(What the task asks): Rewrite the lines starting at the one containing "Task: Click the" and ending at the one containing "Action: coord(24,71)", and only those lines, with the request included. Shift every coordinate in the answers up by 10, and leave the pictures out.

(Input for this task):
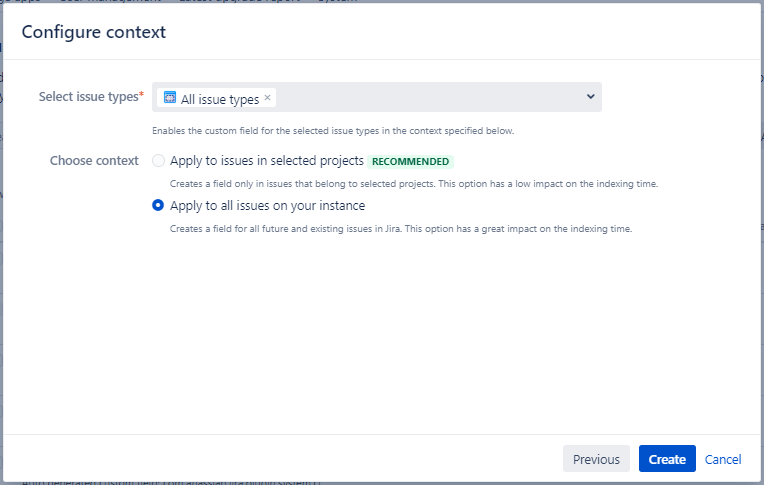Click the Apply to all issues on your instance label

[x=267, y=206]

* * *

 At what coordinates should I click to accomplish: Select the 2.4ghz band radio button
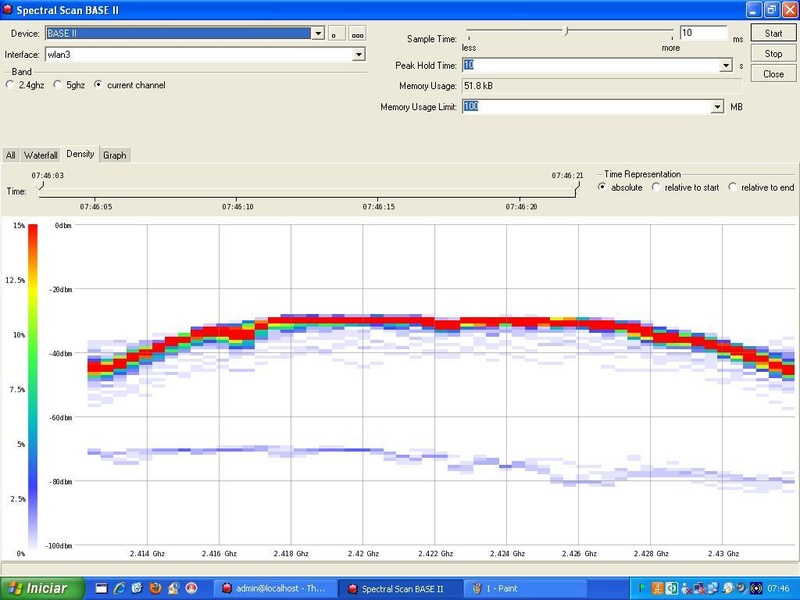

...

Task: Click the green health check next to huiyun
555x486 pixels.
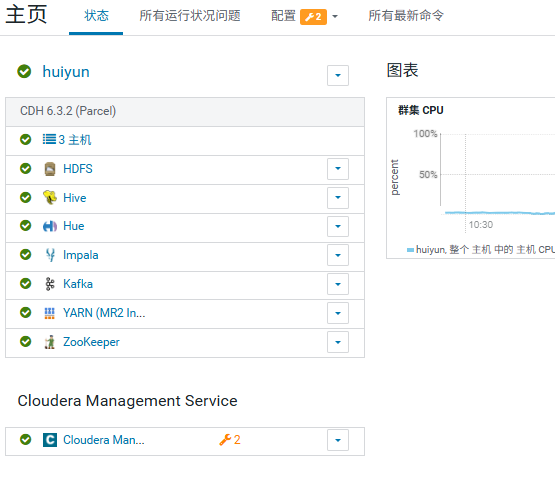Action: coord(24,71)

(Result of the exercise):
Task: Click the green health check next to huiyun
555x486 pixels.
Action: coord(34,81)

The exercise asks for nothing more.